Re: [Bug-gnubg] Confidence intervals from rollouts

bug-gnubg

[Date Prev][Date Next][Thread Prev][Thread Next][Date Index][Thread Index]

Re: [Bug-gnubg] Confidence intervals from rollouts

From:	Douglas Zare
Subject:	Re: [Bug-gnubg] Confidence intervals from rollouts
Date:	Tue, 10 Sep 2002 03:10:53 -0400
User-agent:	Internet Messaging Program (IMP) 3.1

Quoting David Montgomery <address@hidden>:

> Douglas Zare wrote
> > There was an interesting question on the Gammonline bulletin board about
> the
> > standard deviation in cubeless rollouts and the standard deviations of
> live
> > cube results. I've included an excerpt below, in which I attempt to
> estimate a
> > confidence interval for the difference between doubling and not doubling.
> I'm
> > not sure what the best way to do this is, but I suggest that an attempt
> would
> > be worth implementing in gnu.
> 
> Isn't the right way to do this a paired t-test?
> This is what I thought, anyway, after talking with
> Jeremy Bagai about it.  Each game forms a pair with
> double and no-double result.  Since the two are so
> highly correlated, you should get a much tighter
> confidence interval than the joint standard deviation.

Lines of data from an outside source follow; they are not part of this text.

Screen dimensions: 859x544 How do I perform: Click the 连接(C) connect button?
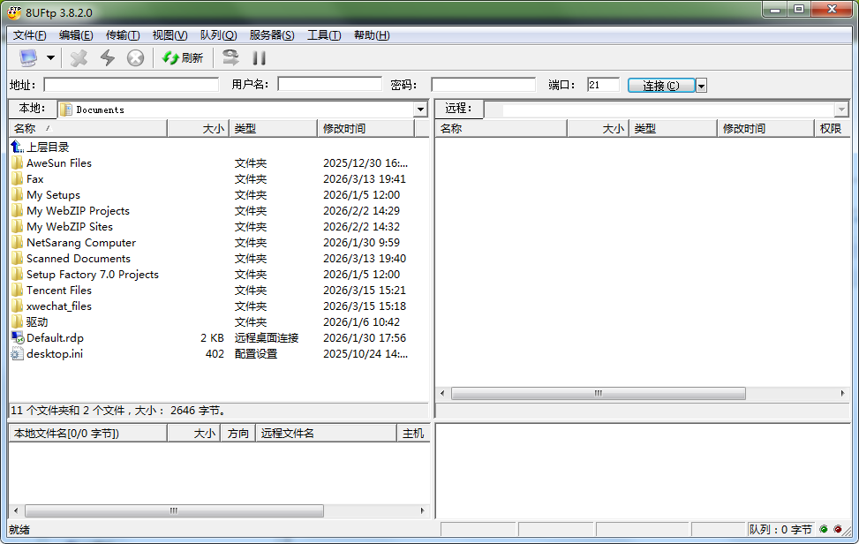660,86

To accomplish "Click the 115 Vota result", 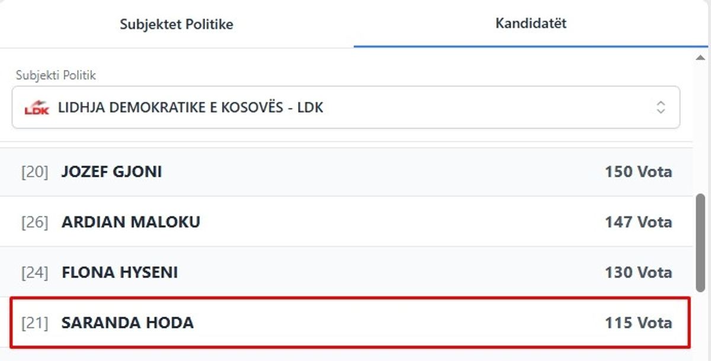I will point(638,323).
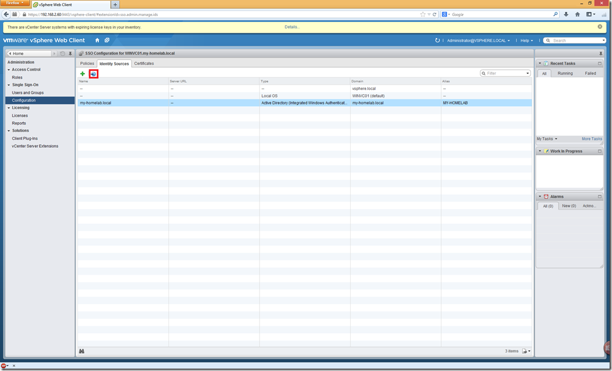Collapse the Access Control section

[x=9, y=70]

True (unless you use a nonlinear function to convert cubeless to cubeful 
numbers), although one problem is that the differences are not very close to a 
normal distribution, so you either have to wait for the Central Limit Theorem 
to kick in, or just hope for small tails, or use another test. I would be 
inclined to set a minimum number of trials and then the middle choice, but 
that's because I don't know the alternative tests.

> The same thing could be applied to checker plays, but
> it's not as clean, especially for 3+ plays.  Then you
> are probably supposed to do some multi-way analysis of
> variance, of which I am unfortunately ignorant.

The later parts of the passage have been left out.